Permanent magnets, the kind found on refrigerators everywhere, exist because their constituent atoms behave as miniature magnets. They align and combine to form the larger magnet in a phenomenon called ferromagnetism. There are some materials where the atomic magnets instead form an alternating pattern, so the material has no net magnetization. Such antiferromagnets have attracted attention for their potential to create faster and more compact magnetic memory devices for computing.
Realizing the full potential of antiferromagnetic devices will require sensing their atom-to-atom magnetic patterns, something that has not yet been achieved. However, researchers at the University of Illinois Urbana-Champaign, led by Pinshane Huang, a professor of materials science & engineering, have made progress toward this goal. In the journal Ultramicroscopy, they report a new electron microscopy technique that can resolve magnetic behavior on the scale of angstroms—tenths of nanometers, nearly on the scale of individual atoms. They use this technique to fully resolve the antiferromagnetic order in iron arsenide for the first time.
"We are working to develop new techniques that can resolve magnetic behavior of individual atoms, and this study is an important step," Huang said. "The best techniques before now have achieved resolutions of a few nanometers. We have vastly exceeded that record."
Microscopic magnetism is often measured with scanning transmission electron microscopy, or STEM, in which an electron beam is focused into a material. The electric interactions between the beam and the material's structure have been famously used to provide images of individual atoms in the material, but the beam also interacts with the material's magnetic structure.
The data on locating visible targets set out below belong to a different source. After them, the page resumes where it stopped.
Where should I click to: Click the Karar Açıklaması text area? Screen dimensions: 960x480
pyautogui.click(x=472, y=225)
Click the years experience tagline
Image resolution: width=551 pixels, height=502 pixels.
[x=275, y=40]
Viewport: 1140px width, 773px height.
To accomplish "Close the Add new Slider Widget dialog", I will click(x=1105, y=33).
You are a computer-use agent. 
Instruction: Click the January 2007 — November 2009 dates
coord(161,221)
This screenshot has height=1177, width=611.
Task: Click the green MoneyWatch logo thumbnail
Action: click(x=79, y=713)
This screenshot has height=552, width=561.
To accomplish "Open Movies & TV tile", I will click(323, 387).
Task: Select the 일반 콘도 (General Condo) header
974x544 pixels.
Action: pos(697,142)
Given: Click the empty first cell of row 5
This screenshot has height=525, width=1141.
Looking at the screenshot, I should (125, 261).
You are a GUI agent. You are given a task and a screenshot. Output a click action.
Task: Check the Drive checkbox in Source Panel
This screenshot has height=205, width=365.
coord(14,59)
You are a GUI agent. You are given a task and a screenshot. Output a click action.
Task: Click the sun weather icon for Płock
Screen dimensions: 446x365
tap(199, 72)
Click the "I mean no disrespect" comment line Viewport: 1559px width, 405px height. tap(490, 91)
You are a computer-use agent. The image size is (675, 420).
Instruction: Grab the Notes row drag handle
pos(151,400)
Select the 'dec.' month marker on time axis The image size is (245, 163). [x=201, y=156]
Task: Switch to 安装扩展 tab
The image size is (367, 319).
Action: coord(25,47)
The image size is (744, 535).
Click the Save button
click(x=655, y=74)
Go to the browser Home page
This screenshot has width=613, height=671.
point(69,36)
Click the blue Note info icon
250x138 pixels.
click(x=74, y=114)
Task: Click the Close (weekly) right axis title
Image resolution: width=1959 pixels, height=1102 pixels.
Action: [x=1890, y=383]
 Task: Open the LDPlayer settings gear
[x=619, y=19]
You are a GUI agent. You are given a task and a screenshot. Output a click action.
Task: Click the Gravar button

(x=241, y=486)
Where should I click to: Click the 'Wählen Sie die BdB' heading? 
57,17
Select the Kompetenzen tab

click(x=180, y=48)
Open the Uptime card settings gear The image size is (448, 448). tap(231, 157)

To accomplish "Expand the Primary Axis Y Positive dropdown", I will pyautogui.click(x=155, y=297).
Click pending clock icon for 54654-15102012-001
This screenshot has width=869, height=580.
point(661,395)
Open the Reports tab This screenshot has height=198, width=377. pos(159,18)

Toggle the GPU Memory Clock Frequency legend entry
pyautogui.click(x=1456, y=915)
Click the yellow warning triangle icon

Although this much weaker interaction is enough to determine the longer-range magnetic order found in ferromagnets, a far more precise technique is needed to observe the atom-to-atom variation in antiferromagnets.
"In standard, low-resolution STEM experiments, the magnetic interaction can be understood as a small deflection of the electron beam," said Kayla Nguyen, a postdoctoral research associate and co-lead author of the study. "On the scale of individual atoms, though, this picture breaks down. The magnetic interactions create complicated and subtle signals in the beam pattern which require new tools to analyze and understand."
To achieve higher resolution, the researchers turned to a more powerful method called four-dimensional STEM. Standard STEM techniques record drops in the beam's intensity as it interacts with the material, but 4D-STEM captures full two-dimensional scattering patterns as the electron beam scans along the two directions of the material's surface (for four-dimensional data). These data allowed the researchers to search the full beam patterns for the more intricate signals of atomic antiferromagnetism.
A crucial step of the analysis was simulating the magnetic fields within the iron arsenide sample, for which the researchers wrote a software package called Magnstem. Graduate student and co-lead author Jeffrey Huang explained that the package allowed them to add magnetic effects specific to their material and study the effects they had on electron beam patterns.
"Magnstem simulations allowed us to compare the electron patterns with magnetic effects turned on versus turned off, something that would be quite difficult to do in a real experiment," he said. "We saw that the effects of the magnetic and electric signals occur on different parts of the pattern and can be extracted separately."
By combining 4D-STEM with Magnstem simulations, the researchers resolved magnetic order down to 6 angstroms. While this does not resolve magnetic effects on the scale of individual atoms, it allowed them to resolve the antiferromagnetic pattern of iron arsenide, which repeats in cells of 12 atoms.
"Our work has shown it is possible to resolve small-scale magnetic order in electron microscopy experiments and in simulations, almost at atomic resolution," Pinshane Huang said. "We are actively developing techniques that will build on this result."
The researchers worked in collaboration with the research groups of Daniel Shoemaker and André Schleife, both professors of materials science & engineering. Shoemaker's group produced samples of iron arsenide, and Schleife's group performed simulations of the material's magnetic structure.